** Start of Items **
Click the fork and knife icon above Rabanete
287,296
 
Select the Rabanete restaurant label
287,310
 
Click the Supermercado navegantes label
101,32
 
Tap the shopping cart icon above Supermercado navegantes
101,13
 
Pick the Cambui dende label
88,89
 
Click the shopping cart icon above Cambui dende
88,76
** End of Items **
Reproduce the lines above word for word, beginning with the line that contains "Select the Rabanete restaurant label" and stopping after the final line of the items, with both of those lines included.

Select the Rabanete restaurant label
287,310
 
Click the Supermercado navegantes label
101,32
 
Tap the shopping cart icon above Supermercado navegantes
101,13
 
Pick the Cambui dende label
88,89
 
Click the shopping cart icon above Cambui dende
88,76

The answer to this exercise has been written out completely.